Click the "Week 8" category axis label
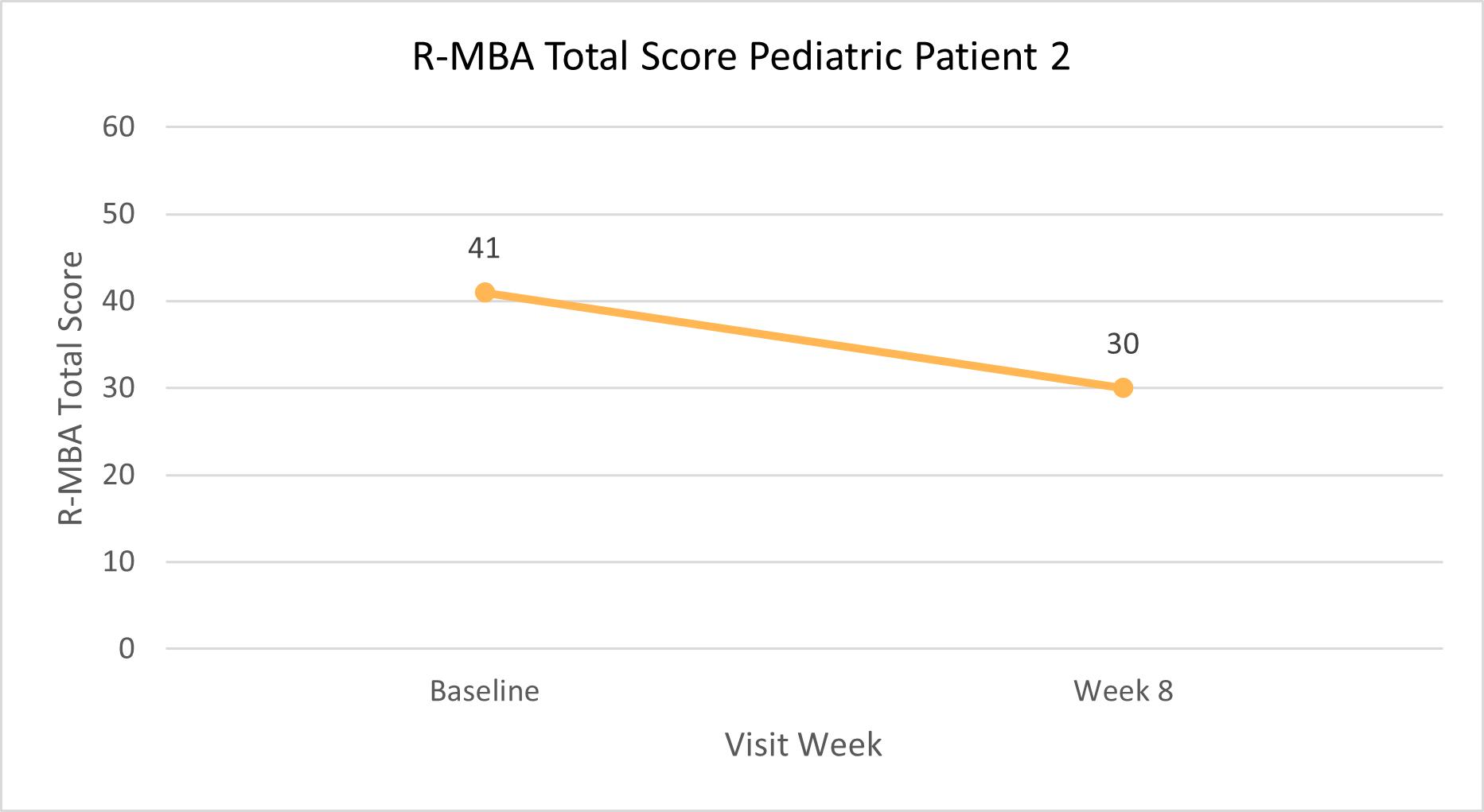pos(1123,691)
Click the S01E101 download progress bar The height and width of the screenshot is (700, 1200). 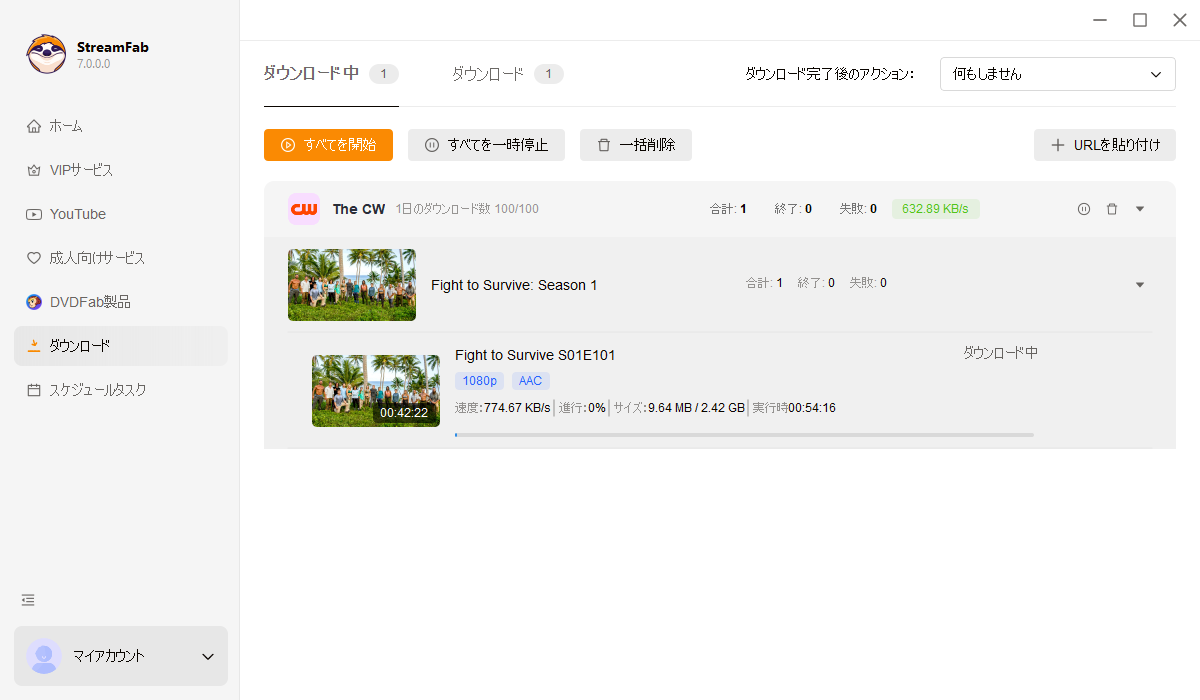[744, 435]
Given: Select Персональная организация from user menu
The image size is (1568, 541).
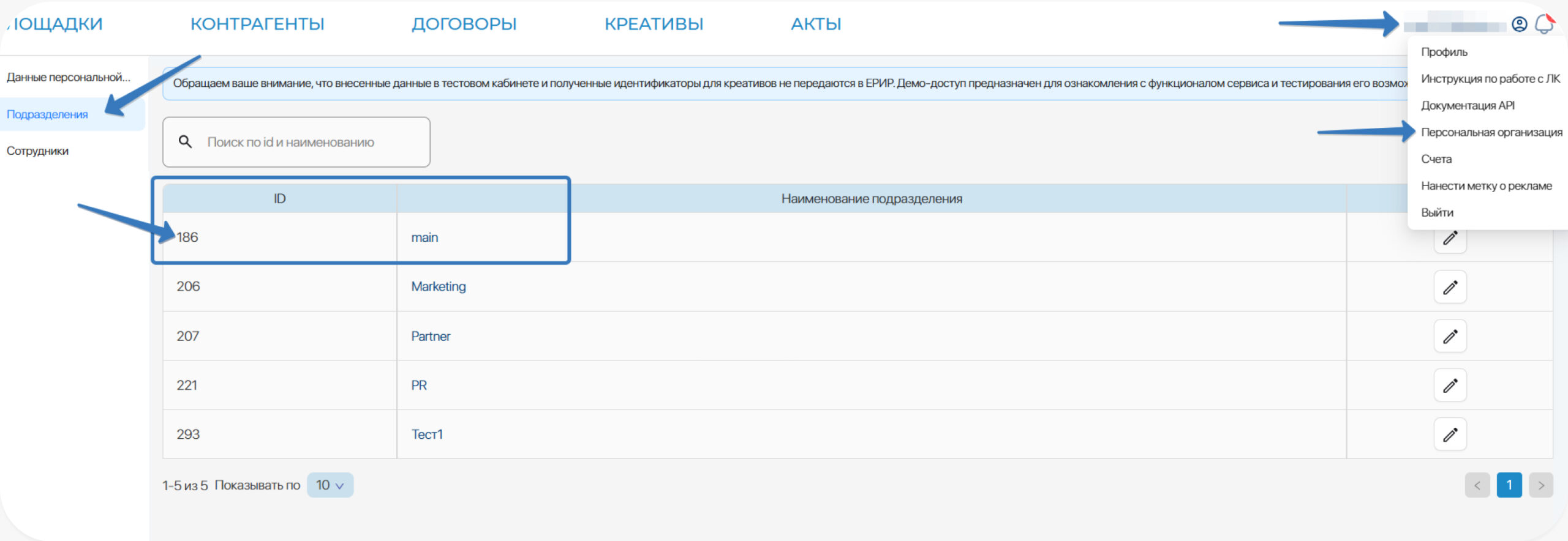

> About this task:
The lines to write out run from the one containing "Given: Select Персональная" through the final line of the material above, both included; write them out exactly, with no pictures.

> Task solution:
Given: Select Персональная организация from user menu
The image size is (1568, 541).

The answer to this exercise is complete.